Glenny is not offering solutions; he's merely calling attention to 
the situation and the problems it poses. And his book is a 
fascinating, highly readable take on the world's crime syndicates. It 
provides sanguinary snapshots of each hemisphere's fraudsters, 
smugglers, thieves, pimps, extortionists, assassins and illicit chemists.

Still, Glenny has a magazine-feature writer's view of the world. He 
grabs quick, fast-paced snapshots of various nations and regions and 
draws sweeping conclusions from them. These aren't always accurate, 
or insightful.

For instance, according to Glenny, Western Canada is home to the 
largest per-capita concentration of crime conglomerates in the world. 
In his opinion, we have become one of the biggest law-enforcement 
headaches anywhere because "organized crime has broken out of the 
ghetto of marginal communities and conquered the middle class."

His reason: A lot of people are growing pot in their basements. Hmmm.

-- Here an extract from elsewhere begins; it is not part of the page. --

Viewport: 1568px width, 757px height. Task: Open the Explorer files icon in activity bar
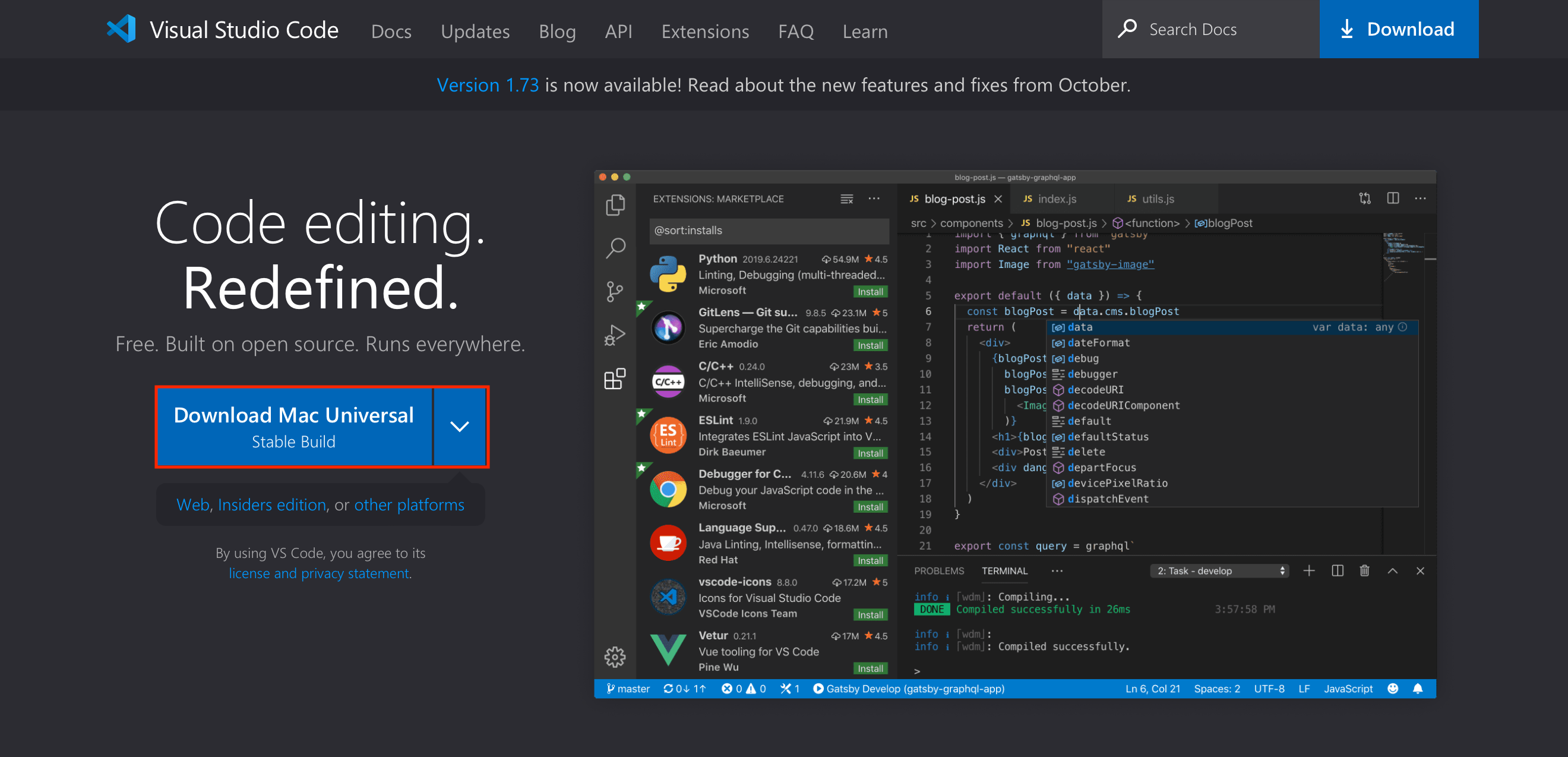(615, 205)
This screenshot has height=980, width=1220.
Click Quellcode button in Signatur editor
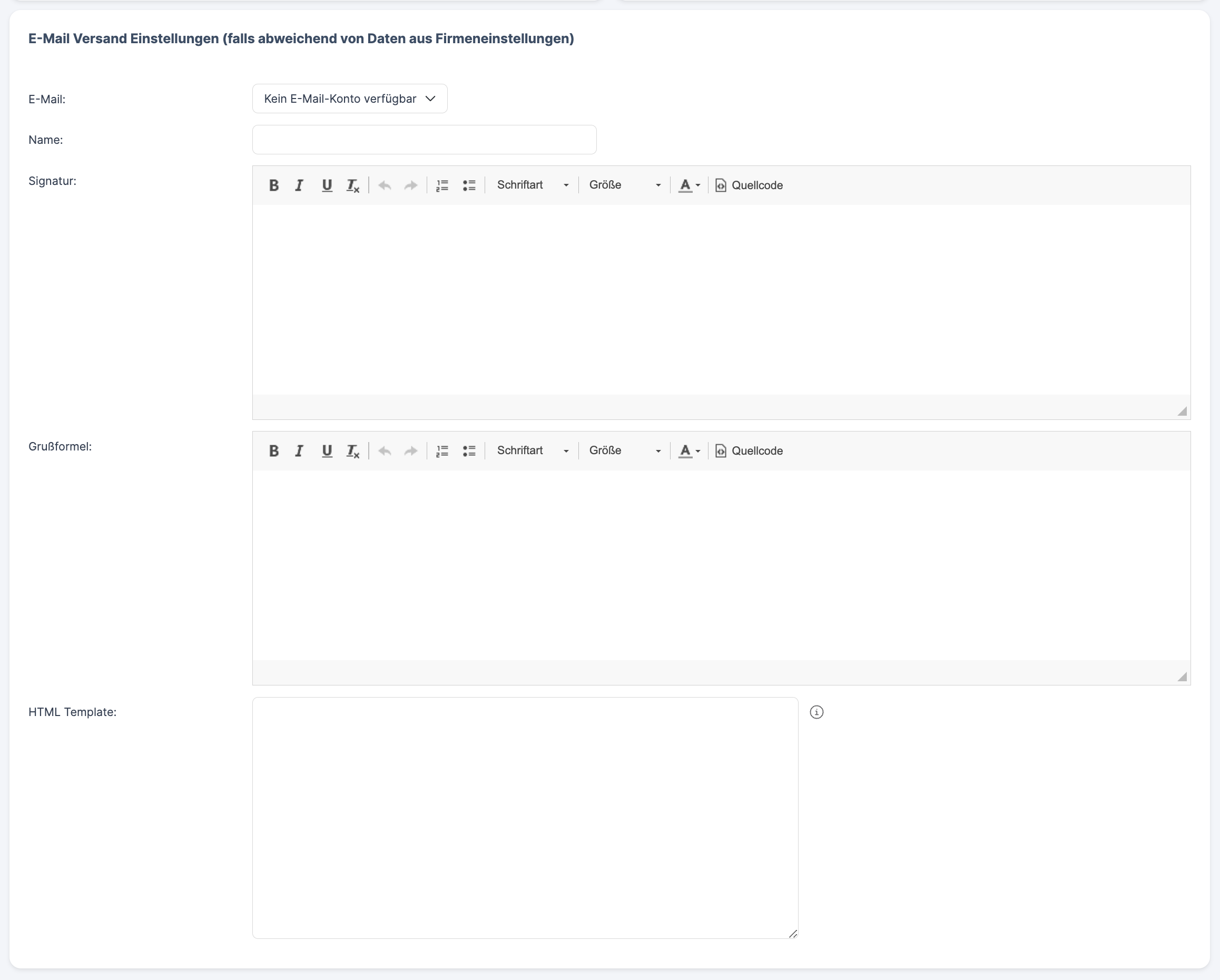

Although he uses my book, Bud Inc., as a source, I'd say he's pushing 
the envelope. Moreover, the portrait of the marijuana world he 
presents is a few years out of date and doesn't reflect recent 
changes that have occurred. Risks of crossing the border have 
increased dramatically since 9/11; also, American judges are being 
more lenient on growers, and domestic production has increased 
accordingly. The result has been a decline in the amount of pot being 
imported from Canada and, thus, a decline in B.C. production.

His chapters about Indian organized crime and its links to the Middle 
East, as well as the sections on Israel, seem similarly distorted. 
But that's what happens when you paint with broad brushstrokes.

For him, for example, Dubai is a "huge, undemocratic money-laundering 
centre." Maybe. I suspect, though, that that's more of Glenny's Fleet 
Street-inspired rhetoric -- which rings throughout.

Former Soviet leader Boris Yeltsin's "kamikaze cabinet" apparently 
"flew their planes into the engine room of the Soviet social 
contract." Poor guys. I personally would have blocked that metaphor, 
and others.

Glenny has a good point to make with his narrative, but in parts he 
seems overextended and outside his comfort zone. It shows mostly when 
he strays too far from home. Outside of the chapters that are focused 
on Europe or the former Communist regimes, some of the book reads 
like a once-over, rip-and-write effort by a talented wordsmith.

Glenny provides a good, entertaining take on international crime 
lords, but McMafia is short on real substance, which makes it McInfo 
- -- non-fiction fast food for the chattering classes.